APY vs APR: The Difference That Changes Your Numbers
These two acronyms look identical but mean very different things. Here's what each actually measures — and why Turbo Loop's 54% APY is bigger than it looks.
APY vs APR: The Difference That Changes Your Numbers
Two words. One letter different. Massive difference in meaning. When evaluating any yield product — especially in DeFi — knowing the difference between APR and APY is the single most important thing after understanding the protocol itself.
APR (Annual Percentage Rate)
The simple interest rate, not accounting for compounding. If you earn 1% per day for 365 days without compounding, your APR is 365%.
APR assumes no reinvestment of yield.
APY (Annual Percentage Yield)
The effective annual return WITH compounding. If you earn 1% per day and compound daily, your APY after 365 days is $(1.01)^{365} - 1 = 3678%$. Or roughly 3,678%.
APY assumes you reinvest your yield — and the frequency of compounding matters hugely.
The practical difference
For a 10% APR, here are the APYs at different compounding frequencies:
- No compounding: 10%
- Monthly: 10.47%
- Weekly: 10.51%
- Daily: 10.52%
- Continuous: 10.52%
For a 100% APR:
- No compounding: 100%
- Monthly: 161%
- Weekly: 169%
- Daily: 171%
- Continuous: 171%
The higher the rate, the bigger the APR-to-APY gap. At high APRs, compounding makes a dramatic difference.
Turbo Loop's numbers
When you see "up to 54% ROI" on Turbo Loop, that's the cycle-level return (7-60 days, depending on the plan). Annualized and compounded across a full year of Re-Loops, the effective APY is significantly higher. The math compounds exponentially.
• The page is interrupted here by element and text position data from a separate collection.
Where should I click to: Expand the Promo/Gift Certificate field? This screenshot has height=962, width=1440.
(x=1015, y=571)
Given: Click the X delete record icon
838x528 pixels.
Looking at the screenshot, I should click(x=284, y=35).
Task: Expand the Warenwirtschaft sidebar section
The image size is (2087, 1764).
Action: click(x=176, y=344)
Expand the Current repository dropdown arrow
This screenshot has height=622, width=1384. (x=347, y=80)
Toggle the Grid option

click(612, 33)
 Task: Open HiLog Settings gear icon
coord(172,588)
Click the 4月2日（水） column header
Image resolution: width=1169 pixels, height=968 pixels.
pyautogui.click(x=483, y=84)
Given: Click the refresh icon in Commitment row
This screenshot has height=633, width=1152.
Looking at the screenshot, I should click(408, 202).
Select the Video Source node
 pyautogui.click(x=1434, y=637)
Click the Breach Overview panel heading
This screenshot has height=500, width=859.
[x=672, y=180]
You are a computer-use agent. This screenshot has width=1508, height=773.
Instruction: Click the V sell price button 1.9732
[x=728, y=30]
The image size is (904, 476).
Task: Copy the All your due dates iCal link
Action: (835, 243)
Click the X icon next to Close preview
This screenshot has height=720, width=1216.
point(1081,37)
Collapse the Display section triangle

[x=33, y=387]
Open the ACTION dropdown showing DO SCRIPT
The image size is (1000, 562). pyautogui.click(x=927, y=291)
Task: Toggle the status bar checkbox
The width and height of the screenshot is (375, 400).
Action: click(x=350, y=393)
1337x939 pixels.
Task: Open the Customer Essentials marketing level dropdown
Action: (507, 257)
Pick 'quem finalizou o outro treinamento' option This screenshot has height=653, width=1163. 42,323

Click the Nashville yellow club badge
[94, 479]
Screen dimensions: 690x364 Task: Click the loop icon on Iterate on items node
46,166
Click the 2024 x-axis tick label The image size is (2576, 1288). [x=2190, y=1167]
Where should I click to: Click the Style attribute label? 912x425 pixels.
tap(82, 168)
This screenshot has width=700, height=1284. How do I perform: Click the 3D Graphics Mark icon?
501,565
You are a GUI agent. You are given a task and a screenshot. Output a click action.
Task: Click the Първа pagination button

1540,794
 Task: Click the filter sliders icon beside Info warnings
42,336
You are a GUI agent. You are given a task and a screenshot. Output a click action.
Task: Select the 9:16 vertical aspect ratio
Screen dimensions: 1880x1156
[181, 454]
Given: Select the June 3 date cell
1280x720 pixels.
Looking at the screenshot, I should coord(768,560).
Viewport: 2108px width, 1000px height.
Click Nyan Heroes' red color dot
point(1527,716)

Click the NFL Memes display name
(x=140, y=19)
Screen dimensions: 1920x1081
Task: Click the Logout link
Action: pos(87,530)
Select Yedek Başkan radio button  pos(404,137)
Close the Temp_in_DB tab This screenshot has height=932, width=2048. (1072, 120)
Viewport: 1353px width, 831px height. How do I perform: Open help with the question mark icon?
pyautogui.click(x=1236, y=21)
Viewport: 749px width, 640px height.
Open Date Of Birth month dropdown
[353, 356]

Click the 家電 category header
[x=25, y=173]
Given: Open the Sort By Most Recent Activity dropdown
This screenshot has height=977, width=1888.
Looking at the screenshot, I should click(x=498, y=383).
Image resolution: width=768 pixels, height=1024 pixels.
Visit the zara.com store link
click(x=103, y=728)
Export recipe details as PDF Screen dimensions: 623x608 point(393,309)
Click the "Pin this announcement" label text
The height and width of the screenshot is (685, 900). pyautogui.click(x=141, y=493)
Why this matters when comparing protocols
Some projects quote APR to look conservative. Others quote APY to look attractive. Always check which one is being shown, and do your own math for the compounding frequency you actually plan to use.
Bottom line
APR is what you earn with lazy money. APY is what you earn with active compounding. Always compound. Always know which number you're comparing.